OpenSSH solaris: bad return code after exec of remote command
Matthew Seaman
matthew.seaman at tornadogroup.com
Wed Oct 10 20:09:17 EST 2001
David Batterham wrote:
> I am using openSSH (now 2.9.9p2, but prob occurs in 2.9p2 also) to execute
> commands on a remote machine which outputs data to stdout then pipes it to
> another invocation of ssh which connects back to the first machine in the same
> way, where it starts a program to read and store the output from the command on
> the second machine. I am using the "command" option in the keys file to force
> execution of a particular command when that key is used for authentication.
>
> My problem is this. The remote ssh returns an error code of 255 (using echo $?),
> or (-1 in the debug), despite the command executing successfully. about 5-10% of
> the time it returns 0. In all cases it "appears" the command completed
> successully, and is simply an issue of ssh failing to close the channel cleanly.

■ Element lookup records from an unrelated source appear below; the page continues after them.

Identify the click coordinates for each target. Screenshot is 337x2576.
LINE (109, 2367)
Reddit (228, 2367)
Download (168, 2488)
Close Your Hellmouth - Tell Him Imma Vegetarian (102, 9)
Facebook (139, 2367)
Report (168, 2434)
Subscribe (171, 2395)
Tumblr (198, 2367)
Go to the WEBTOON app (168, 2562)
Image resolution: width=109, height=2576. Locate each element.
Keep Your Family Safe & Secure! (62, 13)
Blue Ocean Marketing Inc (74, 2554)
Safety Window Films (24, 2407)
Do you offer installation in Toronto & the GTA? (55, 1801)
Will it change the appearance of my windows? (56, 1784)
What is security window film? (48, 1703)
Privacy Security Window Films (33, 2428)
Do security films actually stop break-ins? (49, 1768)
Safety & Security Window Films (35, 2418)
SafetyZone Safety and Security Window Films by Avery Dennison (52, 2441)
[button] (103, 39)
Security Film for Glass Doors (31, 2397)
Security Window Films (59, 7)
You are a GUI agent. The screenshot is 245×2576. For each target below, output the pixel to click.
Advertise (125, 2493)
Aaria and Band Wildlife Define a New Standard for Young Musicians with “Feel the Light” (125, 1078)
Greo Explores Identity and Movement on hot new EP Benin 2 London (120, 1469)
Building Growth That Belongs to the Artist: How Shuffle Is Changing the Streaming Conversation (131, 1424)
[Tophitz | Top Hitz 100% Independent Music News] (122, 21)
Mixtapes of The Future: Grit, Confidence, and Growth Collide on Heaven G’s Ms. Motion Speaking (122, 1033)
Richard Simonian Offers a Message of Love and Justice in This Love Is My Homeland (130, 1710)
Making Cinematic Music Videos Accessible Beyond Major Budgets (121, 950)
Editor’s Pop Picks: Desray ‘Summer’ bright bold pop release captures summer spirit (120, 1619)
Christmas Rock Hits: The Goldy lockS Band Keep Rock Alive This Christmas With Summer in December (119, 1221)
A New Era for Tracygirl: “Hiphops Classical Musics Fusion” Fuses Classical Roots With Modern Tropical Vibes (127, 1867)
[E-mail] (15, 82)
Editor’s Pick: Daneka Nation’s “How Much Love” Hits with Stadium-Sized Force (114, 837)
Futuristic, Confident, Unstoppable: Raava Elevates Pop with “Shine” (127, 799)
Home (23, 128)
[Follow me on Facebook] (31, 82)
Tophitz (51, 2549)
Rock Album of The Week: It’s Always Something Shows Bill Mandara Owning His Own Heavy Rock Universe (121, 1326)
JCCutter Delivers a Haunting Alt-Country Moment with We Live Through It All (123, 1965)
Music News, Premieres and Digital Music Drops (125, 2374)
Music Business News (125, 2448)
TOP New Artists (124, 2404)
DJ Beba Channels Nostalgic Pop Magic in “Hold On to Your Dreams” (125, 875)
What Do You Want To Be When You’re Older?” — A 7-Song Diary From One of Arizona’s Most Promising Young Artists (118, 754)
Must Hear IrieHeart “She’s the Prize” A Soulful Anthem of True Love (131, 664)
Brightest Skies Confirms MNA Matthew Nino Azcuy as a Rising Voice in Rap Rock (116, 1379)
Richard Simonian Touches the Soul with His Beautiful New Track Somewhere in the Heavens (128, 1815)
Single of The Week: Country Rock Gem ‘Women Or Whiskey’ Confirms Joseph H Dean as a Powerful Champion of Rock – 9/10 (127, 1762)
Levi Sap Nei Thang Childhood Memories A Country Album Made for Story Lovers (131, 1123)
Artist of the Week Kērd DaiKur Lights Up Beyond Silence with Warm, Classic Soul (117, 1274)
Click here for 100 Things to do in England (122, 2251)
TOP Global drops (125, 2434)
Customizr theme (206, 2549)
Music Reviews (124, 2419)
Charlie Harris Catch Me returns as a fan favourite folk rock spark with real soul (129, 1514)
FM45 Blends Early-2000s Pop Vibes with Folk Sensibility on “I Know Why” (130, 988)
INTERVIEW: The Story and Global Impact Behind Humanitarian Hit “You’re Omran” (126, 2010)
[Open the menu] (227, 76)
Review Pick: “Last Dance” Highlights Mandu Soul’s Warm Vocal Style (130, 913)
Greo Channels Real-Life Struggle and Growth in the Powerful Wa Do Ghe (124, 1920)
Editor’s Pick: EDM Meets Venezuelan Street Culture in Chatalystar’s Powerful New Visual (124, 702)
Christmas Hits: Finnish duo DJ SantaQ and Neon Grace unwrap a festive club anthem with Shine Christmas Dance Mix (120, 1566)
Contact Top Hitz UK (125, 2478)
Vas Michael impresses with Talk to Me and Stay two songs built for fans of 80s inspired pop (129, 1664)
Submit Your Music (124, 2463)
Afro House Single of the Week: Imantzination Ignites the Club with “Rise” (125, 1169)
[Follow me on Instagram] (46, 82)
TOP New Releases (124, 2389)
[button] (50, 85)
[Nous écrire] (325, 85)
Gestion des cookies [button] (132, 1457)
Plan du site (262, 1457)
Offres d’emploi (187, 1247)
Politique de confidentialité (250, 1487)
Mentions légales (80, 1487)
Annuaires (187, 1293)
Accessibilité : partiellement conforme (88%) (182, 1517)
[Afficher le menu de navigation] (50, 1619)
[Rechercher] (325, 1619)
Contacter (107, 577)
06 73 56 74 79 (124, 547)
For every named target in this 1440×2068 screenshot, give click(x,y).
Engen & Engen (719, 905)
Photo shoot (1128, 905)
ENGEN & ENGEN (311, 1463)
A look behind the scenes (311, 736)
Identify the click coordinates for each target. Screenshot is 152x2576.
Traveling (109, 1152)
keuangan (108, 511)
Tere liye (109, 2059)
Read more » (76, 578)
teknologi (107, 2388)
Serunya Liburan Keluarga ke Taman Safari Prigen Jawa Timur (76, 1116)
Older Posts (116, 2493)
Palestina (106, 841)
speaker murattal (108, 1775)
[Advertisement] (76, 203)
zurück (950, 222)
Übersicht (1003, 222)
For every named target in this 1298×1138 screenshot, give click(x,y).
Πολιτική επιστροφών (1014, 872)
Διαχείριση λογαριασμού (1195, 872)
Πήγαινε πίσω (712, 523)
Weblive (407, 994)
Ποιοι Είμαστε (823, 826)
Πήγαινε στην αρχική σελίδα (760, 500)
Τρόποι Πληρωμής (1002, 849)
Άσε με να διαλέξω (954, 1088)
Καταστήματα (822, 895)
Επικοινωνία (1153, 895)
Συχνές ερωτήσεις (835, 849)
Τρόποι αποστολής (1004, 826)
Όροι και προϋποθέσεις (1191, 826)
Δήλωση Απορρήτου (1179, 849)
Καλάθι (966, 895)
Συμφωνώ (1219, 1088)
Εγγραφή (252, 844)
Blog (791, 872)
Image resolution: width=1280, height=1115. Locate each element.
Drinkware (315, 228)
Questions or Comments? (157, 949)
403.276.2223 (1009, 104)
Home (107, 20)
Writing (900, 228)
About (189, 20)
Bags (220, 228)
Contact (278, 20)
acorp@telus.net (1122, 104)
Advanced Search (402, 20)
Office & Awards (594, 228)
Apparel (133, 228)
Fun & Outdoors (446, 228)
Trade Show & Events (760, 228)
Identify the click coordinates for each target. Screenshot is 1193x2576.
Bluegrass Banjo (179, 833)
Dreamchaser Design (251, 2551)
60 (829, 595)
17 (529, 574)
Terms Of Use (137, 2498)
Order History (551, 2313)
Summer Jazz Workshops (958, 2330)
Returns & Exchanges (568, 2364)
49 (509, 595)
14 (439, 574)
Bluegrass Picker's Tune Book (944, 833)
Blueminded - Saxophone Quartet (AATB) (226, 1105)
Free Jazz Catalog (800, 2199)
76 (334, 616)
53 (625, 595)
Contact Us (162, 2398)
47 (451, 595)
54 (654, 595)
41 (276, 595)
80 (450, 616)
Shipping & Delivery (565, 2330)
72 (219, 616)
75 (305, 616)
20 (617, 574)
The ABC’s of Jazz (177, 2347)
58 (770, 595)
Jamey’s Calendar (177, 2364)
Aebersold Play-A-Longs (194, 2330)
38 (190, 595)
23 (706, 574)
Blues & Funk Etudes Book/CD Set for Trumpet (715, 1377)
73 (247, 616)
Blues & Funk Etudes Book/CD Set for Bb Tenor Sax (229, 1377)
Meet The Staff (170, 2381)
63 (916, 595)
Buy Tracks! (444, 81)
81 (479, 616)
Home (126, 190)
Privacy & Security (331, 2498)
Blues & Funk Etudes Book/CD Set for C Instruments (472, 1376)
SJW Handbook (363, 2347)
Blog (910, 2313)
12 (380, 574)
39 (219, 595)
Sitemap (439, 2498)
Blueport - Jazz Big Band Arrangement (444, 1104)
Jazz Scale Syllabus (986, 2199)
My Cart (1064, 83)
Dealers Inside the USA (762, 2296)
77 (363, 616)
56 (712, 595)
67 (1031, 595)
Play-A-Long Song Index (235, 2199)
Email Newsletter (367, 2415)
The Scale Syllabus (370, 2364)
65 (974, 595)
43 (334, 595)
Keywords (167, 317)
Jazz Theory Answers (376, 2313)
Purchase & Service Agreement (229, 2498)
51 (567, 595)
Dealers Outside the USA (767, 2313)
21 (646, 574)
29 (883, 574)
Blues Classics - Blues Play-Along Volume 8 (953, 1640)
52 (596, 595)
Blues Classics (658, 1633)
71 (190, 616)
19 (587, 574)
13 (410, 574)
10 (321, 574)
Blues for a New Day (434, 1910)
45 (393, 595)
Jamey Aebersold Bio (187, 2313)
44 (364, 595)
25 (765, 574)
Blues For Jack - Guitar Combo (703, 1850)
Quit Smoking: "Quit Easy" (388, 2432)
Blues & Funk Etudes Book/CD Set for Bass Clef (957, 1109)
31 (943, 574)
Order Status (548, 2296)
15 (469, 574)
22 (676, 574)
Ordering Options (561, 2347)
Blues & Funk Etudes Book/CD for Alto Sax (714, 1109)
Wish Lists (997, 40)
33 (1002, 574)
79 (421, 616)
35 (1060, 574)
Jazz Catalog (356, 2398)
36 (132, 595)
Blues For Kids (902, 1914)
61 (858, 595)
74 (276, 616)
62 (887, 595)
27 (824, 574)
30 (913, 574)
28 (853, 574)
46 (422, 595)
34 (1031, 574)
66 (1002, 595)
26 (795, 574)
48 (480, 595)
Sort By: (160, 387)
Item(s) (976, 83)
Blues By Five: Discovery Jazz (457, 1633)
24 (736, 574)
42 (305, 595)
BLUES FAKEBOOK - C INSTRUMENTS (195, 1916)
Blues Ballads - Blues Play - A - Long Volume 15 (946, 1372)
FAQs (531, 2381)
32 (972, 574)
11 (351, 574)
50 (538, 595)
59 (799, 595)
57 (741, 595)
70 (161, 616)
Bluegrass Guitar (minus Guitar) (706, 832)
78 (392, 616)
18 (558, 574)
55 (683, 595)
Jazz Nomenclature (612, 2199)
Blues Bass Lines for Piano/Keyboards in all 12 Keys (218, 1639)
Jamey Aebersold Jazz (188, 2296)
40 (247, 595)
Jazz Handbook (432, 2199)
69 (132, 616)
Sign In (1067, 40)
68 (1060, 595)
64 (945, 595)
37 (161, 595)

> My guess is that one side is closing before the other acknowledges and therefore
> thinks the channel has been prematurely terminated.
>
> My questions are: How sure can I be that I am indeed getting all data from the
> pipe? How can I accurately determine the exit status of the command (ufsdump)
> which is piping data into ssh, regardless of ssh's exit status ? Has anyone else
> seen this problem and/or resolved it ?
Damn. Synchronicity or what. We've just been struggling with a similar
problem and I was just about to post a bug report when I saw this
message.
What we've been able to determine:
You'll always get a failure exit code from ssh if the following three
things are true:
i) SSH2 protocol
ii) Using a forced command
iii) No stdin on the client --- ie. using `ssh -n' or
`ssh host commands </dev/null'.
Work around is to use rsa1 keys and SSH1.5 protocol.
Verified using OpenSSH 2.3.0p1, 2.9p1, 2.9.9p2 on Solaris 8. We'll be
glad to supply more detailed debugging output or whatever on request.
Matthew
--
Matthew Seaman 01628 498661
Abeo, abeo, abeo, actum est, comites!